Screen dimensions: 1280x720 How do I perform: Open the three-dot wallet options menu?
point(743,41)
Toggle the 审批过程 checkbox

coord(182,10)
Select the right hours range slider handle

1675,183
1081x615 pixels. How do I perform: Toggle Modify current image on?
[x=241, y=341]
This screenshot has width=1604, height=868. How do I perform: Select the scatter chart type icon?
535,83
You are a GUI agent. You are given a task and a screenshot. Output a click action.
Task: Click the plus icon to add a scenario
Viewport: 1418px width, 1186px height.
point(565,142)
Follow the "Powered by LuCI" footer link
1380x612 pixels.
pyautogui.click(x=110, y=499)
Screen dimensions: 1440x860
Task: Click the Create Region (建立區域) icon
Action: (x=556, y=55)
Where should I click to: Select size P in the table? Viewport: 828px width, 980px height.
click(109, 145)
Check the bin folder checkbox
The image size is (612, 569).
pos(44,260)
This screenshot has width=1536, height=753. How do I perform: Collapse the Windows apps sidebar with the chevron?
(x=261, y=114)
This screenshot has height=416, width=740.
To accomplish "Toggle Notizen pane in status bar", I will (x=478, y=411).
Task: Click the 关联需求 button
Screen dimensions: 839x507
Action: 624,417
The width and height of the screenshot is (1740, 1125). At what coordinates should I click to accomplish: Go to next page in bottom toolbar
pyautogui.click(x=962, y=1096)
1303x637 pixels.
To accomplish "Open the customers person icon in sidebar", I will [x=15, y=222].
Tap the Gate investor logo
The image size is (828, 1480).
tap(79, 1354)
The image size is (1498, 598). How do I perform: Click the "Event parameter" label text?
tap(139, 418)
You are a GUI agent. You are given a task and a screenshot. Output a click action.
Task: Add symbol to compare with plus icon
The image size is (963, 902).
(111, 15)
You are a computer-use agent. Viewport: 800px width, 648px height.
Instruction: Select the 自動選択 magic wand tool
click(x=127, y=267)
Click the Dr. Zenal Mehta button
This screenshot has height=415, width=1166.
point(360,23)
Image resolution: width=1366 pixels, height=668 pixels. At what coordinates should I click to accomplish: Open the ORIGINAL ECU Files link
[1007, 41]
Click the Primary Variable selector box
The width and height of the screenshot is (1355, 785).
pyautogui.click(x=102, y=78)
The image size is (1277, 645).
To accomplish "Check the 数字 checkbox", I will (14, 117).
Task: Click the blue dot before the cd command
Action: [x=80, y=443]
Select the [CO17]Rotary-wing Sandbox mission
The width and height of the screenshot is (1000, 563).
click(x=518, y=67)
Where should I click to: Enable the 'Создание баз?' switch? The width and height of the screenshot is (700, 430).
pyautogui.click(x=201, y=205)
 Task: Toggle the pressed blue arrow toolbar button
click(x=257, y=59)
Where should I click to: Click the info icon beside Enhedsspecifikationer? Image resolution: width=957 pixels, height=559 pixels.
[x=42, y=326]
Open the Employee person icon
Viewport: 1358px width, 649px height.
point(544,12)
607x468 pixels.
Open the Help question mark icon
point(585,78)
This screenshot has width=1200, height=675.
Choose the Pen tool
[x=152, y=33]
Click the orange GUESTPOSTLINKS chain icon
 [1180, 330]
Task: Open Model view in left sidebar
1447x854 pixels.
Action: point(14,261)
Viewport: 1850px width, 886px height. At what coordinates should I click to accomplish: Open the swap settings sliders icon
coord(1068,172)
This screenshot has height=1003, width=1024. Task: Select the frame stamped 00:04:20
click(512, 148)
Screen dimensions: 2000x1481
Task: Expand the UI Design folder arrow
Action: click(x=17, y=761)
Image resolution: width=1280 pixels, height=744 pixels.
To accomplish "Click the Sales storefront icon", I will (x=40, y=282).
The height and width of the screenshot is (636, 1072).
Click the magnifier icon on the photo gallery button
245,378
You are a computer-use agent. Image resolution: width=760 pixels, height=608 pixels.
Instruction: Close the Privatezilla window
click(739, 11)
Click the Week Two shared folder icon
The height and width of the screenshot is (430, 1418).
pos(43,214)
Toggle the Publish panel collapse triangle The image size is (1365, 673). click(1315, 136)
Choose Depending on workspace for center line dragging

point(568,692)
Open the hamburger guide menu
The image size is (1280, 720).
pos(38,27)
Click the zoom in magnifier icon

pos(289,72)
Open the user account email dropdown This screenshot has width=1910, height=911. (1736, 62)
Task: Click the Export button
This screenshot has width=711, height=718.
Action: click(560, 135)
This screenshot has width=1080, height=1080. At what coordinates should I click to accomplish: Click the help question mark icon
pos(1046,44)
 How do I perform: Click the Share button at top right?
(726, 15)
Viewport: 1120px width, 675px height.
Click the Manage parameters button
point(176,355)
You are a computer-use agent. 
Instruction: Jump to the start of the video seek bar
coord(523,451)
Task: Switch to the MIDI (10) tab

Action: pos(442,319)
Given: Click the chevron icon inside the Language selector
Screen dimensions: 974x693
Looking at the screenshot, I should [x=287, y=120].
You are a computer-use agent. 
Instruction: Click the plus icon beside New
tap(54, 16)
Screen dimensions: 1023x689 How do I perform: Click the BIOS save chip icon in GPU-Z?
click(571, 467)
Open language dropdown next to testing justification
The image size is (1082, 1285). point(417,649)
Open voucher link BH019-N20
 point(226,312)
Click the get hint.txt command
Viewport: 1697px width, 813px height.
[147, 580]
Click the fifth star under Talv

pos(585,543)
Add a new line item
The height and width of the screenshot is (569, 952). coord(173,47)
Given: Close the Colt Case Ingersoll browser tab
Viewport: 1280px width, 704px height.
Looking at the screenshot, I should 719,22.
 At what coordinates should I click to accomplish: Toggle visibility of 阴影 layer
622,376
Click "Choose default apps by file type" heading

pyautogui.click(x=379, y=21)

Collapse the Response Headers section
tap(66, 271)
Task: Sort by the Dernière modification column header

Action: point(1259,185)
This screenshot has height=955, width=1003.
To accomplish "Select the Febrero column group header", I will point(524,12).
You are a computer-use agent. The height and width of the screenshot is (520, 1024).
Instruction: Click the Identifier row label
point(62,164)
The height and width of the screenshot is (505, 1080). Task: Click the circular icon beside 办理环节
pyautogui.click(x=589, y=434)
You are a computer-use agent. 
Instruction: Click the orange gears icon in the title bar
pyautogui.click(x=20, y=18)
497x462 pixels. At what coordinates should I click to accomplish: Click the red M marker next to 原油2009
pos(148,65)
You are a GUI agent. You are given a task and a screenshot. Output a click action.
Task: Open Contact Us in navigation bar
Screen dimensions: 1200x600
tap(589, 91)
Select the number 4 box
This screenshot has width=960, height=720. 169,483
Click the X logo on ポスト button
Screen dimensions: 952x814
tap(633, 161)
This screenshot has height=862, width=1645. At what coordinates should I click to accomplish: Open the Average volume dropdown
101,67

# PROBLEM TO SOLVE
All of the entries above need to be printed again exactly.

# OUTPUT
Screen dimensions: 1280x720 How do I perform: Open the three-dot wallet options menu?
point(743,41)
Toggle the 审批过程 checkbox

coord(182,10)
Select the right hours range slider handle

1675,183
1081x615 pixels. How do I perform: Toggle Modify current image on?
[x=241, y=341]
This screenshot has width=1604, height=868. How do I perform: Select the scatter chart type icon?
535,83
You are a GUI agent. You are given a task and a screenshot. Output a click action.
Task: Click the plus icon to add a scenario
Viewport: 1418px width, 1186px height.
point(565,142)
Follow the "Powered by LuCI" footer link
1380x612 pixels.
pyautogui.click(x=110, y=499)
Screen dimensions: 1440x860
Task: Click the Create Region (建立區域) icon
Action: (x=556, y=55)
Where should I click to: Select size P in the table? Viewport: 828px width, 980px height.
click(109, 145)
Check the bin folder checkbox
The image size is (612, 569).
pos(44,260)
This screenshot has width=1536, height=753. How do I perform: Collapse the Windows apps sidebar with the chevron?
(x=261, y=114)
This screenshot has height=416, width=740.
To accomplish "Toggle Notizen pane in status bar", I will (x=478, y=411).
Task: Click the 关联需求 button
Screen dimensions: 839x507
Action: 624,417
The width and height of the screenshot is (1740, 1125). At what coordinates should I click to accomplish: Go to next page in bottom toolbar
pyautogui.click(x=962, y=1096)
1303x637 pixels.
To accomplish "Open the customers person icon in sidebar", I will [x=15, y=222].
Tap the Gate investor logo
The image size is (828, 1480).
tap(79, 1354)
The image size is (1498, 598). How do I perform: Click the "Event parameter" label text?
tap(139, 418)
You are a GUI agent. You are given a task and a screenshot. Output a click action.
Task: Add symbol to compare with plus icon
The image size is (963, 902).
(111, 15)
You are a computer-use agent. Viewport: 800px width, 648px height.
Instruction: Select the 自動選択 magic wand tool
click(x=127, y=267)
Click the Dr. Zenal Mehta button
This screenshot has height=415, width=1166.
point(360,23)
Image resolution: width=1366 pixels, height=668 pixels. At what coordinates should I click to accomplish: Open the ORIGINAL ECU Files link
[1007, 41]
Click the Primary Variable selector box
The width and height of the screenshot is (1355, 785).
pyautogui.click(x=102, y=78)
The image size is (1277, 645).
To accomplish "Check the 数字 checkbox", I will (14, 117).
Task: Click the blue dot before the cd command
Action: [x=80, y=443]
Select the [CO17]Rotary-wing Sandbox mission
The width and height of the screenshot is (1000, 563).
click(x=518, y=67)
Where should I click to: Enable the 'Создание баз?' switch? The width and height of the screenshot is (700, 430).
pyautogui.click(x=201, y=205)
 Task: Toggle the pressed blue arrow toolbar button
click(x=257, y=59)
Where should I click to: Click the info icon beside Enhedsspecifikationer? Image resolution: width=957 pixels, height=559 pixels.
[x=42, y=326]
Open the Employee person icon
Viewport: 1358px width, 649px height.
point(544,12)
607x468 pixels.
Open the Help question mark icon
point(585,78)
This screenshot has width=1200, height=675.
Choose the Pen tool
[x=152, y=33]
Click the orange GUESTPOSTLINKS chain icon
 [1180, 330]
Task: Open Model view in left sidebar
1447x854 pixels.
Action: point(14,261)
Viewport: 1850px width, 886px height. At what coordinates should I click to accomplish: Open the swap settings sliders icon
coord(1068,172)
This screenshot has height=1003, width=1024. Task: Select the frame stamped 00:04:20
click(512, 148)
Screen dimensions: 2000x1481
Task: Expand the UI Design folder arrow
Action: click(x=17, y=761)
Image resolution: width=1280 pixels, height=744 pixels.
To accomplish "Click the Sales storefront icon", I will (x=40, y=282).
The height and width of the screenshot is (636, 1072).
Click the magnifier icon on the photo gallery button
245,378
You are a computer-use agent. Image resolution: width=760 pixels, height=608 pixels.
Instruction: Close the Privatezilla window
click(739, 11)
Click the Week Two shared folder icon
The height and width of the screenshot is (430, 1418).
pos(43,214)
Toggle the Publish panel collapse triangle The image size is (1365, 673). click(1315, 136)
Choose Depending on workspace for center line dragging

point(568,692)
Open the hamburger guide menu
The image size is (1280, 720).
pos(38,27)
Click the zoom in magnifier icon

pos(289,72)
Open the user account email dropdown This screenshot has width=1910, height=911. (1736, 62)
Task: Click the Export button
This screenshot has width=711, height=718.
Action: click(560, 135)
This screenshot has width=1080, height=1080. At what coordinates should I click to accomplish: Click the help question mark icon
pos(1046,44)
 How do I perform: Click the Share button at top right?
(726, 15)
Viewport: 1120px width, 675px height.
Click the Manage parameters button
point(176,355)
You are a computer-use agent. 
Instruction: Jump to the start of the video seek bar
coord(523,451)
Task: Switch to the MIDI (10) tab

Action: pos(442,319)
Given: Click the chevron icon inside the Language selector
Screen dimensions: 974x693
Looking at the screenshot, I should [x=287, y=120].
You are a computer-use agent. 
Instruction: Click the plus icon beside New
tap(54, 16)
Screen dimensions: 1023x689 How do I perform: Click the BIOS save chip icon in GPU-Z?
click(571, 467)
Open language dropdown next to testing justification
The image size is (1082, 1285). point(417,649)
Open voucher link BH019-N20
 point(226,312)
Click the get hint.txt command
Viewport: 1697px width, 813px height.
[147, 580]
Click the fifth star under Talv

pos(585,543)
Add a new line item
The height and width of the screenshot is (569, 952). coord(173,47)
Given: Close the Colt Case Ingersoll browser tab
Viewport: 1280px width, 704px height.
Looking at the screenshot, I should 719,22.
 At what coordinates should I click to accomplish: Toggle visibility of 阴影 layer
622,376
Click "Choose default apps by file type" heading

pyautogui.click(x=379, y=21)

Collapse the Response Headers section
tap(66, 271)
Task: Sort by the Dernière modification column header

Action: point(1259,185)
This screenshot has height=955, width=1003.
To accomplish "Select the Febrero column group header", I will point(524,12).
You are a computer-use agent. The height and width of the screenshot is (520, 1024).
Instruction: Click the Identifier row label
point(62,164)
The height and width of the screenshot is (505, 1080). Task: Click the circular icon beside 办理环节
pyautogui.click(x=589, y=434)
You are a computer-use agent. 
Instruction: Click the orange gears icon in the title bar
pyautogui.click(x=20, y=18)
497x462 pixels. At what coordinates should I click to accomplish: Click the red M marker next to 原油2009
pos(148,65)
You are a GUI agent. You are given a task and a screenshot. Output a click action.
Task: Open Contact Us in navigation bar
Screen dimensions: 1200x600
tap(589, 91)
Select the number 4 box
This screenshot has width=960, height=720. 169,483
Click the X logo on ポスト button
Screen dimensions: 952x814
tap(633, 161)
This screenshot has height=862, width=1645. At what coordinates should I click to accomplish: Open the Average volume dropdown
101,67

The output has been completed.